(Collected data)
===

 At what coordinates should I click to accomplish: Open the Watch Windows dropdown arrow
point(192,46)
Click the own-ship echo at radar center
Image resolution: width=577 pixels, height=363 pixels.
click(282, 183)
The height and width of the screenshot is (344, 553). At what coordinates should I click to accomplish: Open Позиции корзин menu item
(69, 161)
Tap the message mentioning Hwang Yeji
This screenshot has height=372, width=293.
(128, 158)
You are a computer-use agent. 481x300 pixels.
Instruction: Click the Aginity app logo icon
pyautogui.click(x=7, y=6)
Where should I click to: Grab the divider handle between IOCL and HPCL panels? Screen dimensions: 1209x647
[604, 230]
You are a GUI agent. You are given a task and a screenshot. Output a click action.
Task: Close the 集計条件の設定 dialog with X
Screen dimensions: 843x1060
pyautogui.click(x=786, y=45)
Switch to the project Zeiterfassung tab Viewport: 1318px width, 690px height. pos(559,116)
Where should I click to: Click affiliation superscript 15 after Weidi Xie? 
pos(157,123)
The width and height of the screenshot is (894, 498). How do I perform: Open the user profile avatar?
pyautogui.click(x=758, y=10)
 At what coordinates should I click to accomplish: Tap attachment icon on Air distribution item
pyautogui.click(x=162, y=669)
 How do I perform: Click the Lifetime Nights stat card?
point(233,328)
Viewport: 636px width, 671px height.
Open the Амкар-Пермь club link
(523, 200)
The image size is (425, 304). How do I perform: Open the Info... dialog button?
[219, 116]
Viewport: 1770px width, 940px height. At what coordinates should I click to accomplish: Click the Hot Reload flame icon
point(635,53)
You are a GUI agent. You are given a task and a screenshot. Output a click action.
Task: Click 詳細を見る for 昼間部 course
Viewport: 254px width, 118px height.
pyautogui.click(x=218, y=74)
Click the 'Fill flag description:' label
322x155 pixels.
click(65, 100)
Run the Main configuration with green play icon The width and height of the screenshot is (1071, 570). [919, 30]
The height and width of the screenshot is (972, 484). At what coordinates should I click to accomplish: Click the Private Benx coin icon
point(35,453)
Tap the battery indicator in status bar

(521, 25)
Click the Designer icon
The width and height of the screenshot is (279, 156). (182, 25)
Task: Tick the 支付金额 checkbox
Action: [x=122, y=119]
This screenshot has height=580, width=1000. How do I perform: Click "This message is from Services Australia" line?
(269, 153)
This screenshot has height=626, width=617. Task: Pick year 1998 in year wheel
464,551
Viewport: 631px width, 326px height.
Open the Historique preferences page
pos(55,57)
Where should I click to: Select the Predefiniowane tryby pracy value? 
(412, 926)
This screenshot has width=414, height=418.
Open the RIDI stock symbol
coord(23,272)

===

YOUR ASSIGNMENT:
Restate every record above, exactly, in full.

RESPONSE AREA:
 At what coordinates should I click to accomplish: Open the Watch Windows dropdown arrow
point(192,46)
Click the own-ship echo at radar center
Image resolution: width=577 pixels, height=363 pixels.
click(282, 183)
The height and width of the screenshot is (344, 553). At what coordinates should I click to accomplish: Open Позиции корзин menu item
(69, 161)
Tap the message mentioning Hwang Yeji
This screenshot has height=372, width=293.
(128, 158)
You are a computer-use agent. 481x300 pixels.
Instruction: Click the Aginity app logo icon
pyautogui.click(x=7, y=6)
Where should I click to: Grab the divider handle between IOCL and HPCL panels? Screen dimensions: 1209x647
[604, 230]
You are a GUI agent. You are given a task and a screenshot. Output a click action.
Task: Close the 集計条件の設定 dialog with X
Screen dimensions: 843x1060
pyautogui.click(x=786, y=45)
Switch to the project Zeiterfassung tab Viewport: 1318px width, 690px height. pos(559,116)
Where should I click to: Click affiliation superscript 15 after Weidi Xie? 
pos(157,123)
The width and height of the screenshot is (894, 498). How do I perform: Open the user profile avatar?
pyautogui.click(x=758, y=10)
 At what coordinates should I click to accomplish: Tap attachment icon on Air distribution item
pyautogui.click(x=162, y=669)
 How do I perform: Click the Lifetime Nights stat card?
point(233,328)
Viewport: 636px width, 671px height.
Open the Амкар-Пермь club link
(523, 200)
The image size is (425, 304). How do I perform: Open the Info... dialog button?
[219, 116]
Viewport: 1770px width, 940px height. At what coordinates should I click to accomplish: Click the Hot Reload flame icon
point(635,53)
You are a GUI agent. You are given a task and a screenshot. Output a click action.
Task: Click 詳細を見る for 昼間部 course
Viewport: 254px width, 118px height.
pyautogui.click(x=218, y=74)
Click the 'Fill flag description:' label
322x155 pixels.
click(65, 100)
Run the Main configuration with green play icon The width and height of the screenshot is (1071, 570). [919, 30]
The height and width of the screenshot is (972, 484). At what coordinates should I click to accomplish: Click the Private Benx coin icon
point(35,453)
Tap the battery indicator in status bar

(521, 25)
Click the Designer icon
The width and height of the screenshot is (279, 156). (182, 25)
Task: Tick the 支付金额 checkbox
Action: [x=122, y=119]
This screenshot has height=580, width=1000. How do I perform: Click "This message is from Services Australia" line?
(269, 153)
This screenshot has height=626, width=617. Task: Pick year 1998 in year wheel
464,551
Viewport: 631px width, 326px height.
Open the Historique preferences page
pos(55,57)
Where should I click to: Select the Predefiniowane tryby pracy value? 
(412, 926)
This screenshot has width=414, height=418.
Open the RIDI stock symbol
coord(23,272)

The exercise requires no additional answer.